For this reason, Mr Truman says it is best to peruse the entire scoreboard with the breakdowns of the total score.
'We've published the complete results so they allow others to reach their own conclusions about the funds and mix-and- match the results.'
He adds: 'No fund received a 'perfect' score, but one can distinguish between different broad categories of 'performance' on the scoreboard.'
Temasek, GIC to move up?
MR TRUMAN expects GIC and Temasek to better their total scores this year because he believes they have tried to be more upfront about what they do.
'The reason Temasek would score higher is that its 2008 annual report was more complete than its previous annual report.
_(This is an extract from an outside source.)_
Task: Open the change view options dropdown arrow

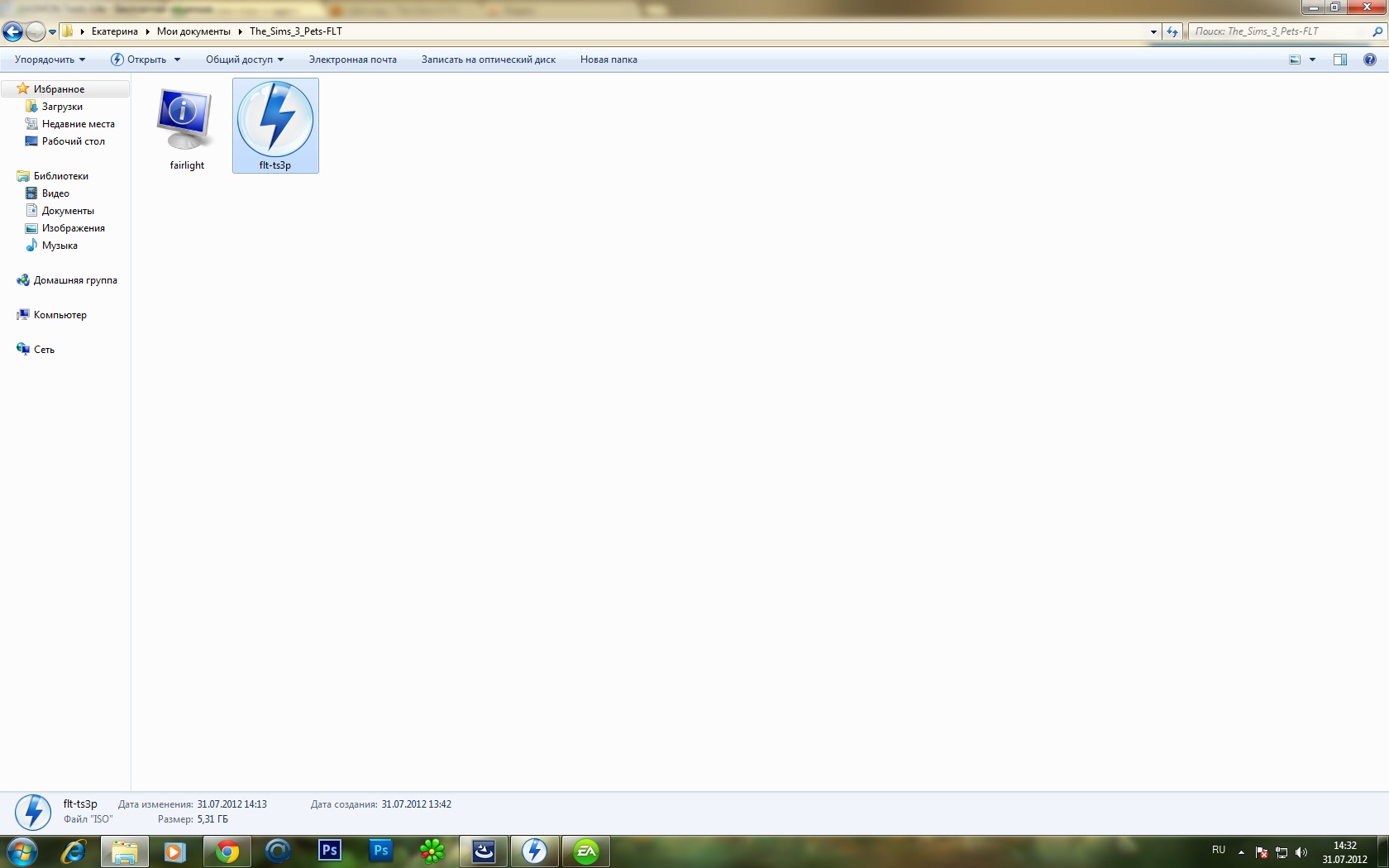Action: pos(1312,60)
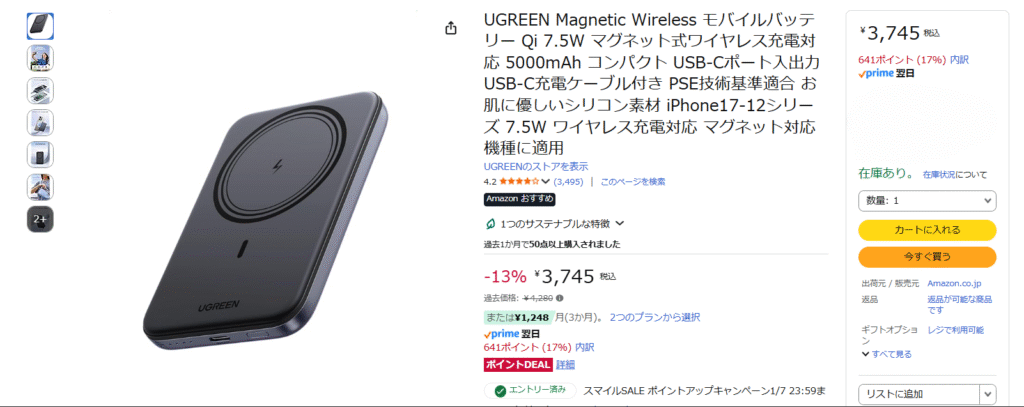Expand the 1つのサステナブルな特徴 section
This screenshot has height=407, width=1024.
tap(562, 223)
'In the case of the GIC, it issued its first annual report in 2008 and that contained more information than had been released in the past.'
He indicates that these changes are positive signs in the shift in mentality among SWFs, a shift that will result in more, not less, openness.
'I think transparency and accountability have improved in many SWFs in recent years, in particular, the two in Singapore, and that will continue.
'One reason is they have become larger and have attracted more attention abroad and at home.
'A related reason is the pressure from the international community and people like myself,' says Mr Truman.